Il faut encore mentionner les États-Unis et leurs achats considérables en Europe, aussi actifs qu’en 1893 avant la crise, et constituant une sorte de réouverture du marché américain aux produits du vieux monde, pour expliquer l’amélioration survenue, durant les six premiers mois de 1895, dans les résultats de notre commerce extérieur, concordant avec un mou veinent analogue en Angleterre et en Allemagne. Nos importations ont diminué, nos exportations ont augmenté. Nous avons acheté au dehors de moindres quantités d’objets d’alimentation et aussi, ce qui est un symptôme peu satisfaisant, de matières premières nécessaires à l’industrie ; mais le trait le plus encourageant est l’accroissement de quatre-vingt-douze millions de francs dans la valeur des objets fabriqués, vendus par notre industrie à l’étranger, surtout à l’Amérique du Nord.
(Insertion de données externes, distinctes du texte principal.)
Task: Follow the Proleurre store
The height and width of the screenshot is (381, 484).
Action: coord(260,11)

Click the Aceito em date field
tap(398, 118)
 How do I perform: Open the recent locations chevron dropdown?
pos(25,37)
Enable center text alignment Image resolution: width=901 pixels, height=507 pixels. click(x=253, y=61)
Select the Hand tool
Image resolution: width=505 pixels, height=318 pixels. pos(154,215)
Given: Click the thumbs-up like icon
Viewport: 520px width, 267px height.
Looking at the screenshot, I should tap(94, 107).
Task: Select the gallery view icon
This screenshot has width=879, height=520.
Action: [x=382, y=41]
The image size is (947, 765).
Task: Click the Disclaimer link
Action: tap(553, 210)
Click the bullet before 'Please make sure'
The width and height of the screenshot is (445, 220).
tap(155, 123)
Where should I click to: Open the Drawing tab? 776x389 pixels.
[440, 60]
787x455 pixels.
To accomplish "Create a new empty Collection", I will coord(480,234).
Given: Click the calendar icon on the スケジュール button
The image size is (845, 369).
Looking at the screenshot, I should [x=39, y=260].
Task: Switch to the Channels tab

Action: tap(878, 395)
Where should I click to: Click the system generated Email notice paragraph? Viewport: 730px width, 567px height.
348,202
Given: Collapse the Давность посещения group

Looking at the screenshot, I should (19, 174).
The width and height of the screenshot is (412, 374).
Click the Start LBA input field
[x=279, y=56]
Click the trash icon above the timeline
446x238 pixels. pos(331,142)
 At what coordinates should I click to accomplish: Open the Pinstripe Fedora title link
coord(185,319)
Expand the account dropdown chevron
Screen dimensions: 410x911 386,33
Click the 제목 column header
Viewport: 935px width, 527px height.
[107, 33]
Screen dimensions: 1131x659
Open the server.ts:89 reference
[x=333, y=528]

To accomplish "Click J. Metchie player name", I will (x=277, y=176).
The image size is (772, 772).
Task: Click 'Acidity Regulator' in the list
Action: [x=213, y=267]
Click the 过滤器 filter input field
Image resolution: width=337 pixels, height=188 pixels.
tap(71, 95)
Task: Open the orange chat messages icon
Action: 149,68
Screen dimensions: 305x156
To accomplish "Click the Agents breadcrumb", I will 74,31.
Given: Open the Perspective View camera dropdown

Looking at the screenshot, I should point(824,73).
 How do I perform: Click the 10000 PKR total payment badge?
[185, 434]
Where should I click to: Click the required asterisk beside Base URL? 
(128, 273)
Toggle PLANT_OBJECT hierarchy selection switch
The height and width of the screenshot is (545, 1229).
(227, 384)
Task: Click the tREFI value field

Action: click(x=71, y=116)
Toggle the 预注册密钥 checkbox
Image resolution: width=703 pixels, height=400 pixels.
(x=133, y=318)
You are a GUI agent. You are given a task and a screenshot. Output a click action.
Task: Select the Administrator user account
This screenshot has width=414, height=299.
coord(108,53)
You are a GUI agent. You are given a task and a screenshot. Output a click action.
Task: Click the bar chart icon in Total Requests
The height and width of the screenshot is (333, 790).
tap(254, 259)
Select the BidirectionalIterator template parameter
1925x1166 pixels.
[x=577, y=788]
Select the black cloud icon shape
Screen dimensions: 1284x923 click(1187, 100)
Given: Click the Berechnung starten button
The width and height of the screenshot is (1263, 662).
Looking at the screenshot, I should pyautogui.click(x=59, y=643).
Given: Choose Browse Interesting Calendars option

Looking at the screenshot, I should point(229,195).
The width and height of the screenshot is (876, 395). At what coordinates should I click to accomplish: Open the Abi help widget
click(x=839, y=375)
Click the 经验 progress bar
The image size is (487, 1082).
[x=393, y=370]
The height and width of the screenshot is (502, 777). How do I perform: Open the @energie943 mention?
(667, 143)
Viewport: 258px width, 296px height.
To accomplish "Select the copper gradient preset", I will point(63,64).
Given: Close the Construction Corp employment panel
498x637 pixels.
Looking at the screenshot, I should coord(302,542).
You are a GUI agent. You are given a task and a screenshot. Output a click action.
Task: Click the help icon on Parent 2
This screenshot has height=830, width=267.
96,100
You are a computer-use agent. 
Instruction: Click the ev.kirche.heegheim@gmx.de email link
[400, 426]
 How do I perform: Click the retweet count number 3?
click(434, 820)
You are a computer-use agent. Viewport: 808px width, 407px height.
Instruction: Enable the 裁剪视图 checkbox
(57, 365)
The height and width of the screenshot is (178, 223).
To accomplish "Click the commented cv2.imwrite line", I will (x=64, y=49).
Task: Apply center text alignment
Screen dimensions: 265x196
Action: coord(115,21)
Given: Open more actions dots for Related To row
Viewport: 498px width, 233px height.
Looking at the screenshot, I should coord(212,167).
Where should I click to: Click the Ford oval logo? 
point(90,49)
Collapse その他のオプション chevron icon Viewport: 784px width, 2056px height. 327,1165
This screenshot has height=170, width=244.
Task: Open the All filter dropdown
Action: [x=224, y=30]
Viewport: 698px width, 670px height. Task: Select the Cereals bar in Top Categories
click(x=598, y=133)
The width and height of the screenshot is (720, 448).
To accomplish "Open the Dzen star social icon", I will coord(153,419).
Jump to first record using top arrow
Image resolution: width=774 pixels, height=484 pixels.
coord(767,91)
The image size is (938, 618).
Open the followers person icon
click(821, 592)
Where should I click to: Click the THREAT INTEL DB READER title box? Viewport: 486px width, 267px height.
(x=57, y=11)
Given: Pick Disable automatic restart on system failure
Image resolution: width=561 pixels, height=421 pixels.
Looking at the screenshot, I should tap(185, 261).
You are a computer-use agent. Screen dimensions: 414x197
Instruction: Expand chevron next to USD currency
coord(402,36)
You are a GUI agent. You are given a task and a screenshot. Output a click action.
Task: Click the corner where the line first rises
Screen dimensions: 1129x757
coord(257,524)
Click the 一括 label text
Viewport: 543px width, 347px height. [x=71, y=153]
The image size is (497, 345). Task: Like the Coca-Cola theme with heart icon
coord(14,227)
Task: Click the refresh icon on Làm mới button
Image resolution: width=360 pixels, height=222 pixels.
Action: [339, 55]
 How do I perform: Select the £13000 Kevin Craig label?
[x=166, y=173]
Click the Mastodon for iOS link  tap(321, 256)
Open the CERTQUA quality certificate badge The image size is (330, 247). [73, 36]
On peut pardonner aux protectionnistes de célébrer un peu pompeusement ce commencement d’essor nouveau de notre commerce d’exportation ; ils en avaient attendu vainement l’occasion depuis l’application de leur tarif, et il faut souhaiter, pour notre industrie nationale que menacent tant d’autres dangers, que la suite justifie ces cris encore prématurés de victoire.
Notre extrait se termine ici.